На столах, где отметины кружек танцуют вместе и врозь,
Я глазами искал продолжения этой фразы.
Но застряла в висках и торчит, как стрела, насквозь,
Отвратительной болью коверкая смятый разум.
В баре этом, где пахнет убого и серо-влажно,
Где последний клиент до двери не найдёт сам дорогу,
Я себя ощутил бесполезным, лишним, бумажным,
Непонятным предметом, упавшим тебе под ногу.
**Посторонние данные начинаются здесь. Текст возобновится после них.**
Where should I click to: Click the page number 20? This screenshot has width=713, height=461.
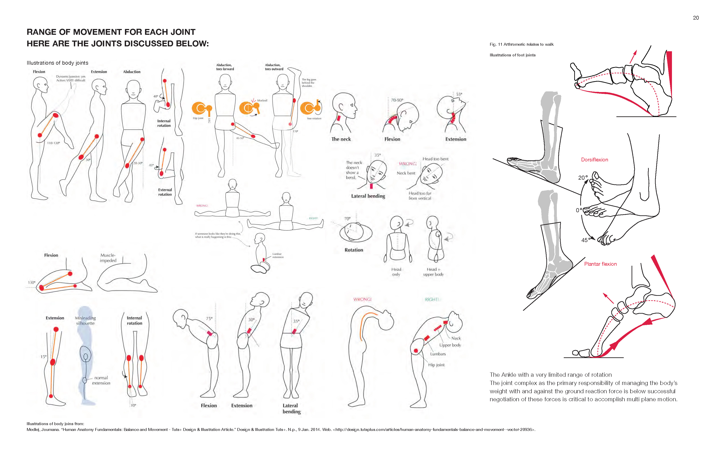pos(696,18)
Как слова не сложить мне в одну соразмерную строчку,
Так меня не вложить в твою руку и точно не вбить под рёбра.
Я прощаю тебя, я даю тебе веру и правду в рассрочку.
Выйду вон и расплавлюсь, до нитки тобой обобран.
И в осадке табачных крошек в карманах куртки
Через месяц найду эти буквы и высыплю их на обочину.
Но, наверно, не сразу смогу забыть твои глупые руки,
Те, что дали мне самую главную в жизни пощёчину.